Así ha sido este último, maravilloso. Y no porque me
haya ocurrido nada extraordinario, ni por haber tenido la oportunidad de echar
unos ratos buenísimos, ni tampoco porque por fin haya estallado la primavera.
Ha sido maravilloso porque en cuestión de día y medio hasta tres personas
diferentes y en tres situaciones distintas me han recordado a mi madre, a
Maravillas, la esposa de Guillermo el de Celia, la hija de Aurelio el de la
droguería. Como dijo una vez en público un ex alcalde de mi pueblo, cosa que le
agradecí, una mujer "que no pudo tener mejor nombre". Porque así era
Maravillas, maravillosa.
Y
eso es lo que me hablaron de ella, verdaderas maravillas.

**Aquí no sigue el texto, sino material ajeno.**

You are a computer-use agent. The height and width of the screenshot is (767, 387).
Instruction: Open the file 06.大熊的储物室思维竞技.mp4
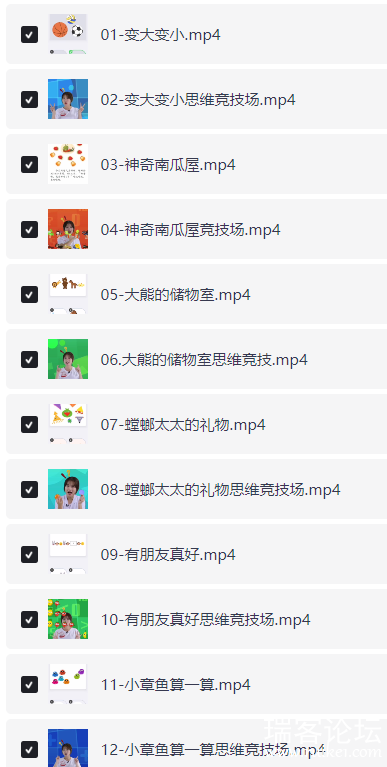pos(204,360)
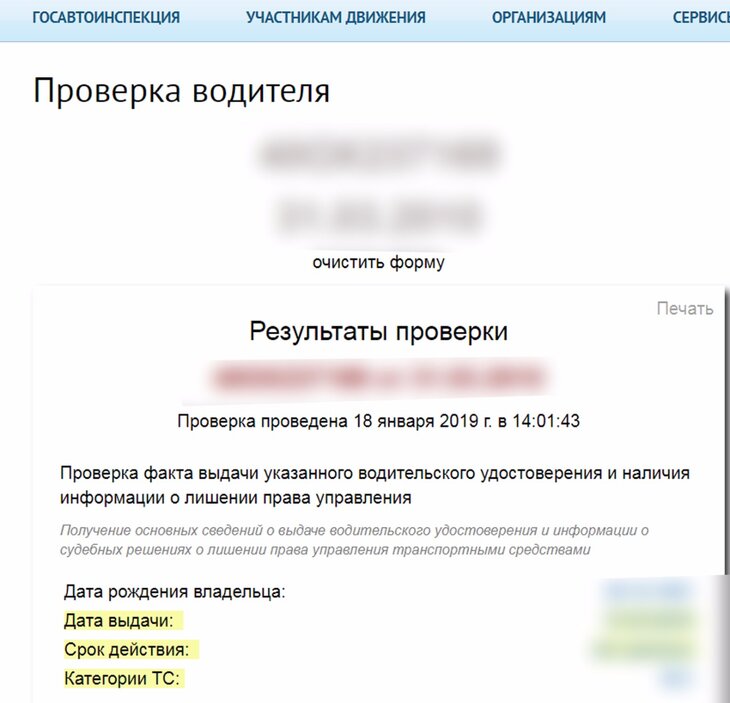Select the highlighted 'Срок действия' label

(x=127, y=650)
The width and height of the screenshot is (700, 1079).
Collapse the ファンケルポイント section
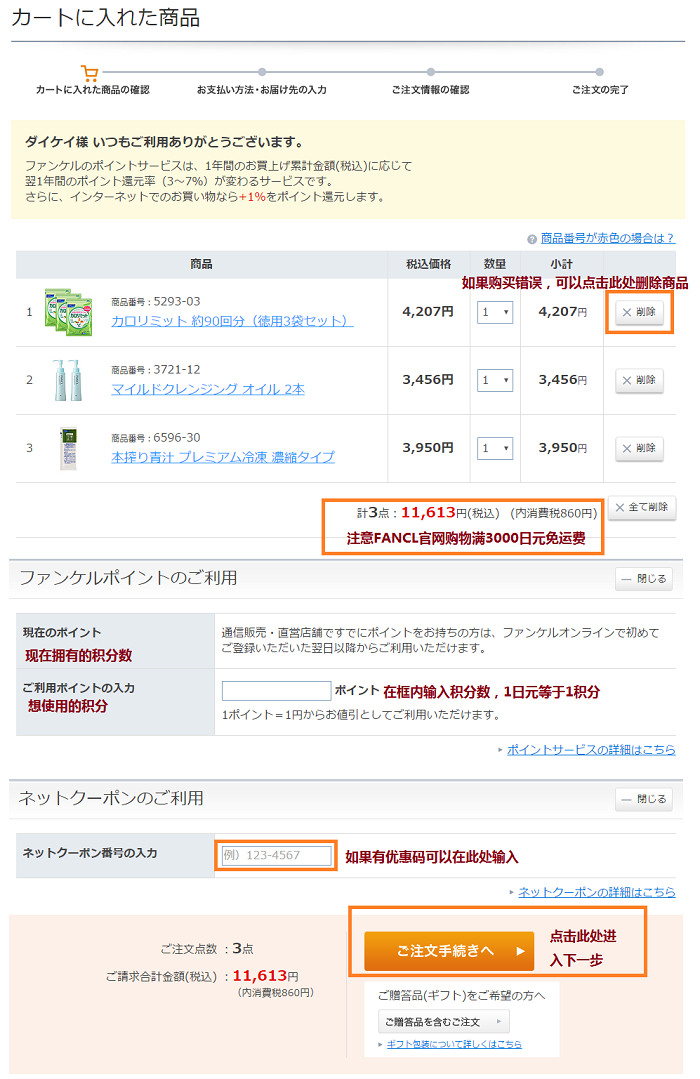pos(643,579)
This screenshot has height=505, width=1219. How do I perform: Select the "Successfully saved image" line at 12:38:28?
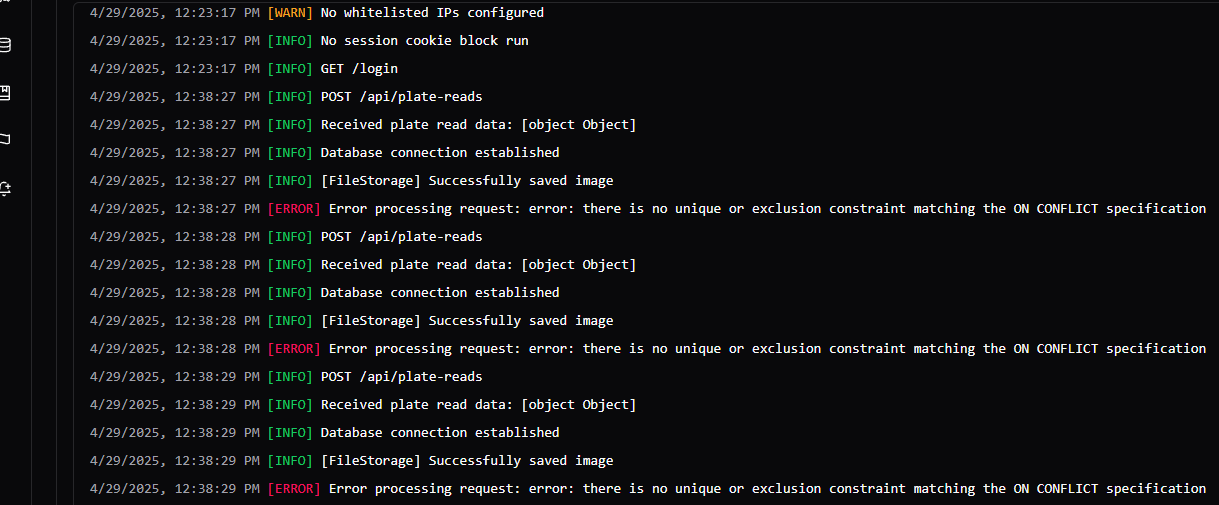[467, 321]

Y no sabéis lo que lo
agradezco, porque ¿a quién no le gusta que hablen bien de su madre? Pero es que
de mi madre todos me hablan, no bien, sino maravillosamente, lo que me viene a
confirmar que la tremenda admiración que le tengo a su recuerdo no es solo
pasión de hijo. Porque os confieso que desde que se marchó, todos los días le
hablo, en el convencimiento de que me escucha. Y le recuerdo, claro... Recuerdo
su abnegada entrega para con su esposo e hijos; sus continuos sacrificios para
dejar todo lo material a mis hermanos y a mí; su permanente disposición a que
le dejaran a su cargo a sus nietos, a los que adoraba... Recuerdo su fiel amor
por aquello que le inculcaron y que a su vez supo transmitirnos ("hijos,
no dejéis nunca la Hermandad", nos dijo más de una vez); su alegría cuando
le dábamos alguna satisfacción, y su propensión a sufrir con el mal ajeno
(incluso muy ajeno); la firme decisión con que abrió las puertas de su casa -y,
cómo no, su corazón- a sus nueras y yerno. Recuerdo eso y mucho más, ¡hasta lo
bien que cocinaba! Pero el mejor recuerdo que tengo de ella es que era una
mujer esencial y machadianamente buena, de la que difícil era escuchar un
insignificante reproche. Sí, así de maravillosa era Maravillas, mi madre.